# Clear Side Marker B13 Sentra



## Estis Fatuus (Jul 17, 2003)

Does anyone know where I can find some clear side markers for my 94 Sentra ?


----------



## PrOxLaMuS© (Aug 11, 2002)

Nis-Knacks used to make them years ago...
they are extremely hard to find, and can be pricey....

Only way is if someone who has them, is selling them.. thats it..

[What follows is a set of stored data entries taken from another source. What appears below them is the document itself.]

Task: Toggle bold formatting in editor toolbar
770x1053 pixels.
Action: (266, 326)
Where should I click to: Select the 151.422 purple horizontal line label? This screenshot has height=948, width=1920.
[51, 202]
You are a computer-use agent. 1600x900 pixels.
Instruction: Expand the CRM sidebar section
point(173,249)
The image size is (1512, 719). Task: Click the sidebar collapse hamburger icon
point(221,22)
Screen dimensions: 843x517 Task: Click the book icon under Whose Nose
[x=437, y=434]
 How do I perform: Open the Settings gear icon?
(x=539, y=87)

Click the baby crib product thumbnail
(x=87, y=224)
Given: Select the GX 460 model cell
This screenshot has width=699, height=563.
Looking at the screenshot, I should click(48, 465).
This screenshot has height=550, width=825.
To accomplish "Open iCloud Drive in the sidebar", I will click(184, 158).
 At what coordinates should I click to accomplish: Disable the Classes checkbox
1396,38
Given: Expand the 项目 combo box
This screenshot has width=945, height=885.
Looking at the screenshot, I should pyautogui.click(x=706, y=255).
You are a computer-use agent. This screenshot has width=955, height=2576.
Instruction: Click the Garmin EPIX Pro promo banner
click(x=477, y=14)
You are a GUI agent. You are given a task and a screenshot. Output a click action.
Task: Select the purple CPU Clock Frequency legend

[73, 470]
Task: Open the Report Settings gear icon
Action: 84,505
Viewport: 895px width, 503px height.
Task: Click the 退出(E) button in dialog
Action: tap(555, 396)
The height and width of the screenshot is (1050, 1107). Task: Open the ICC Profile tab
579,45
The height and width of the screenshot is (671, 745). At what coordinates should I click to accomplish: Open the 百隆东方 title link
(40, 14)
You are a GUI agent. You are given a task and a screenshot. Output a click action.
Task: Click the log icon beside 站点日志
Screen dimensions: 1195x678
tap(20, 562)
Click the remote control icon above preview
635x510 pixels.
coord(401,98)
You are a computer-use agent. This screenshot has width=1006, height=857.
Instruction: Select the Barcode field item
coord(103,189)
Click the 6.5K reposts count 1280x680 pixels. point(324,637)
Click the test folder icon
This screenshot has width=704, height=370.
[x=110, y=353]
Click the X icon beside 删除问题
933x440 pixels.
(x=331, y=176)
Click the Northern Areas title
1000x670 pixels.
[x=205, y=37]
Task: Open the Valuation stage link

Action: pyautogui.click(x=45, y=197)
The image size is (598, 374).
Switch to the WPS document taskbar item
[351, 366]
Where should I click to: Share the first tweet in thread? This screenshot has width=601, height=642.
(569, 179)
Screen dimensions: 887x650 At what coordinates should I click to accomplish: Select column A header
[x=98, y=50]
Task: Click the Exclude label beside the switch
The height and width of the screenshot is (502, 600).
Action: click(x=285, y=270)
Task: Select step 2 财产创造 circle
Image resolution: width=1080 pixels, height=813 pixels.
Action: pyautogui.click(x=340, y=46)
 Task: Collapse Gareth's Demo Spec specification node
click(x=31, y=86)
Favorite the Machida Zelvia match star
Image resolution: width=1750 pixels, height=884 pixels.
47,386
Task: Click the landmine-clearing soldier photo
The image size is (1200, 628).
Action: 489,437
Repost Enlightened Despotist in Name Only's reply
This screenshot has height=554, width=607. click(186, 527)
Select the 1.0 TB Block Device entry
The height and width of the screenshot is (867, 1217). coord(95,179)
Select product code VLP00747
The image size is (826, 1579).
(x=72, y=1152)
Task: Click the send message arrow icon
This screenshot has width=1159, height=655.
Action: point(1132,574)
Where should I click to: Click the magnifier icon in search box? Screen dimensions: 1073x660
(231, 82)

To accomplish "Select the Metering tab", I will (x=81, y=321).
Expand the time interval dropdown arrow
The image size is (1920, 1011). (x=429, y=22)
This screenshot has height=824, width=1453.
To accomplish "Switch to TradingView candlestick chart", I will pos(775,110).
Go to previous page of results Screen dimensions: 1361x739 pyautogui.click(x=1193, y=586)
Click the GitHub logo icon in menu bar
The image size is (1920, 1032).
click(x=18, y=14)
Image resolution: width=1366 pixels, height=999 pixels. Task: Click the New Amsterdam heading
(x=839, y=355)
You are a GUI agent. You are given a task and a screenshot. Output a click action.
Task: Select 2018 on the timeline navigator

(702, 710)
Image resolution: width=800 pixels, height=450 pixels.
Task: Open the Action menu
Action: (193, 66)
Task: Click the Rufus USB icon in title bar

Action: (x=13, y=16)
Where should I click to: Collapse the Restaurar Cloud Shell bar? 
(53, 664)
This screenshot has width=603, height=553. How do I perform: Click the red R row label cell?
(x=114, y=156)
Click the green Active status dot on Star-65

do a SEARCH and you can make yourself a set, out of Miata corners


----------



## Shift1.6 (Jul 22, 2003)

They dont make them anymore. The best thing you can do is make a custom one or make one from a miata side marker.


----------



## Fast91SER (Jul 2, 2002)

I'll sell you mine, $100 each


----------



## NismoXR (May 1, 2002)

i believe you can buy the miata set for $20 and cut them off and sand them down to fit the b13. My new idea is to get another clear lense for the b13. Im looking into the inifinity...... Im going to do some research first and try it myself instead of telling someone about it.


----------



## NoReason (Oct 20, 2002)

what year miata?? and pic/steps on how to mod these??


----------



## busyb2100 (Sep 2, 2003)

has anyone tried doing it themselves? is the lens yellow or is there a yellow film underneath a clear lens. if there is a film underneath, pull the lens apart and take the film out. you should be able to clear it yourself.


----------



## PrOxLaMuS© (Aug 11, 2002)

damnit...
SEARCH please.. it has been covered numerous times on here.. and about a hundred times on the SR20DE forum.

Please... if you use the SEARCH button, you will anything you need


----------



## busyb2100 (Sep 2, 2003)

> SEARCH please.. it has been covered numerous times on here.. and about a hundred times on the SR20DE forum.


who you talking to? cause you were the first to reply on this thread and now you are crying about people not searching. i gave insight on how to do it themself. calm down bro.
just hit the <--BACK button next time.


----------



## NoReason (Oct 20, 2002)

damn search nazis... everything has been covered before... everything is a repost.... live with it....


----------



## nacho_nissan (Jun 12, 2003)

I think the 94'-97' honda accord ones fit,Im 99.9% sure they do!


----------



## Pretty White (May 6, 2002)

nacho_nissan said:


> *I think the 94'-97' honda accord ones fit,Im 99.9% sure they do! *


No they wont. There is a guy on the SR20DEforum named Tick340 making custom sidemarkers. Contact him there. Also there is a Miata step by step page. Look up my name in the search and see what results you get. Also look up NismoXR. It was his insite that caught my attention.


----------



## sno (Oct 4, 2002)

nacho_nissan said:


> *I think the 94'-97' honda accord ones fit,Im 99.9% sure they do! *


yep they do, i have 'em on my car.


----------



## StevenLK (Jul 15, 2002)

i tried putting them on my once. but do u mean. just shaving them and stuff. or do i needa pop that clear part and put it on the sentra piece...?


----------



## BORNGEARHEAD (Apr 30, 2002)

sno said:


> *yep they do, i have 'em on my car. *


Please, let us in on this.


----------



## sno (Oct 4, 2002)

BORNGEARHEAD said:


> *Please, let us in on this. *


well, you buy the clear markers designed for the accord, custom fabricate the stock sentra bulb plug to fit into the side marker, tape or glue or whatever you gotta do to get the plug to stay in the marker, and screw the marker into the bumper. the screw holes match up.


----------



## BORNGEARHEAD (Apr 30, 2002)

Thanks, sno. I have been wanting clear fronts for quite some time. This sounds a lot easier than the Miata trick.


----------



## sno (Oct 4, 2002)

no problem. one thing tho, the markers don't sit flush with the bumper. they stick out about a 1/4 of an inch.


----------



## NismoXR (May 1, 2002)

sno said:


> *no problem. one thing tho, the markers don't sit flush with the bumper. they stick out about a 1/4 of an inch. *


Thats better than nothing. why does it stick out? is it too thick? I know it would be some trouble but, how bout opening the sidemakers and sand it down so it's more closer. I dont know if you understand my viewpoint. oh well.


----------



## sno (Oct 4, 2002)

i know what you're saying. and yes, the side marker is a little too thick. and yes you can sand it down to it matches. but, it sticking out a little bit doesn't bother me any so i just left it.


----------



## BishopLord (Nov 7, 2007)

I searched for Miata Side Marker and the only topic that came about was this one!


----------



## BishopLord (Nov 7, 2007)

*Ebay has them now*

I found the real deal on sale on EBAY. $50 for all 4 pieces.

Auction 1: eBay Motors: 91-94 Sentra NX clear bumper / side marker lights 92 93 (item 180176784539 end time Nov-14-07 12:09:02 PST)

Auction 2:
eBay Motors: 91-94 Sentra NX clear bumper / side marker lights 92 93 (item 180177962542 end time Nov-17-07 15:40:55 PST)


----------